THE PROBLEM –
Output the rows below verbatim, from the line with "Task: Select the macOS platform tag" to the line with "I will pos(1046,146).", including both of those lines.

RECORD SET –
— Begin —

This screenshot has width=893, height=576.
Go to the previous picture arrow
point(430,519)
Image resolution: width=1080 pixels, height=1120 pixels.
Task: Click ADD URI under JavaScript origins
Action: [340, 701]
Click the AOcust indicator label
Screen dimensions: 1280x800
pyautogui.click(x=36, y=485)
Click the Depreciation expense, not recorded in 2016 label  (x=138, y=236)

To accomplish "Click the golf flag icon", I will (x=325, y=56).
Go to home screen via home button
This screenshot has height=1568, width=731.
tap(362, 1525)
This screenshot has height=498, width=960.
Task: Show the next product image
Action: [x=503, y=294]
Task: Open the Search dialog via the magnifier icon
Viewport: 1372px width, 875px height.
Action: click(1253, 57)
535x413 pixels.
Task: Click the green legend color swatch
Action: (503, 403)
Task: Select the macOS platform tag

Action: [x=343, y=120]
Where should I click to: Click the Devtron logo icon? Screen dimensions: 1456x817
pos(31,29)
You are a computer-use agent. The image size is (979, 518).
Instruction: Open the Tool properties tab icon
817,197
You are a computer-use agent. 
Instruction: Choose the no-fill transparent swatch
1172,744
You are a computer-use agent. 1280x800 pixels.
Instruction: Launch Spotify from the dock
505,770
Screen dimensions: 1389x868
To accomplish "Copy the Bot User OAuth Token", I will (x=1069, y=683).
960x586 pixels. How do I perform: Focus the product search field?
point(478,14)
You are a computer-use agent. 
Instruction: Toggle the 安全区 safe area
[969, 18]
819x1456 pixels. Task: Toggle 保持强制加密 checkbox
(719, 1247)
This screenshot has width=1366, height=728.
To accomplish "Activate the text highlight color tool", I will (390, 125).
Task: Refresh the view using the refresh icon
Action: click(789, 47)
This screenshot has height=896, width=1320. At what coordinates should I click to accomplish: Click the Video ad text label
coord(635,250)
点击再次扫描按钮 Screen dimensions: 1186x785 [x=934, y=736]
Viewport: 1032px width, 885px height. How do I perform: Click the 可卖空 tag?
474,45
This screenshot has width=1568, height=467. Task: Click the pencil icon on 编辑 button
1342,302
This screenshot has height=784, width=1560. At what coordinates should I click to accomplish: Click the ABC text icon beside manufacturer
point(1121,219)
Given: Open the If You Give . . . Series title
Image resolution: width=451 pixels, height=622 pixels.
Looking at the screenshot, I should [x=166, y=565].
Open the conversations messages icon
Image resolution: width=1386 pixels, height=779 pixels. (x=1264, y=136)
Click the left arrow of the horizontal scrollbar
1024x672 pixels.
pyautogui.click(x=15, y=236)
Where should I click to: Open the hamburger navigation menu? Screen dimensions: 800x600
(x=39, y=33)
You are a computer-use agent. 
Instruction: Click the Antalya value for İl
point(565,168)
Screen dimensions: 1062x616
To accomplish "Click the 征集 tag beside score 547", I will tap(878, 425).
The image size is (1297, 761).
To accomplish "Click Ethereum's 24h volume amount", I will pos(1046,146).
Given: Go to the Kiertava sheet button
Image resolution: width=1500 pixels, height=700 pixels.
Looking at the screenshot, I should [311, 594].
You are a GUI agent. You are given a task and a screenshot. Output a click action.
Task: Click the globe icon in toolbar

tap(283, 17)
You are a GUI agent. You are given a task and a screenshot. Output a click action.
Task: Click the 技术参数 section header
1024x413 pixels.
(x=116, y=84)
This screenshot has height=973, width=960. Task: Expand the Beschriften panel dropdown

— End —

SOLUTION TO THIS PROBLEM –
Task: Select the macOS platform tag

Action: [x=343, y=120]
Where should I click to: Click the Devtron logo icon? Screen dimensions: 1456x817
pos(31,29)
You are a computer-use agent. The image size is (979, 518).
Instruction: Open the Tool properties tab icon
817,197
You are a computer-use agent. 
Instruction: Choose the no-fill transparent swatch
1172,744
You are a computer-use agent. 1280x800 pixels.
Instruction: Launch Spotify from the dock
505,770
Screen dimensions: 1389x868
To accomplish "Copy the Bot User OAuth Token", I will (x=1069, y=683).
960x586 pixels. How do I perform: Focus the product search field?
point(478,14)
You are a computer-use agent. 
Instruction: Toggle the 安全区 safe area
[969, 18]
819x1456 pixels. Task: Toggle 保持强制加密 checkbox
(719, 1247)
This screenshot has width=1366, height=728.
To accomplish "Activate the text highlight color tool", I will (390, 125).
Task: Refresh the view using the refresh icon
Action: click(789, 47)
This screenshot has height=896, width=1320. At what coordinates should I click to accomplish: Click the Video ad text label
coord(635,250)
点击再次扫描按钮 Screen dimensions: 1186x785 [x=934, y=736]
Viewport: 1032px width, 885px height. How do I perform: Click the 可卖空 tag?
474,45
This screenshot has width=1568, height=467. Task: Click the pencil icon on 编辑 button
1342,302
This screenshot has height=784, width=1560. At what coordinates should I click to accomplish: Click the ABC text icon beside manufacturer
point(1121,219)
Given: Open the If You Give . . . Series title
Image resolution: width=451 pixels, height=622 pixels.
Looking at the screenshot, I should [x=166, y=565].
Open the conversations messages icon
Image resolution: width=1386 pixels, height=779 pixels. (x=1264, y=136)
Click the left arrow of the horizontal scrollbar
1024x672 pixels.
pyautogui.click(x=15, y=236)
Where should I click to: Open the hamburger navigation menu? Screen dimensions: 800x600
(x=39, y=33)
You are a computer-use agent. 
Instruction: Click the Antalya value for İl
point(565,168)
Screen dimensions: 1062x616
To accomplish "Click the 征集 tag beside score 547", I will tap(878, 425).
The image size is (1297, 761).
To accomplish "Click Ethereum's 24h volume amount", I will pos(1046,146).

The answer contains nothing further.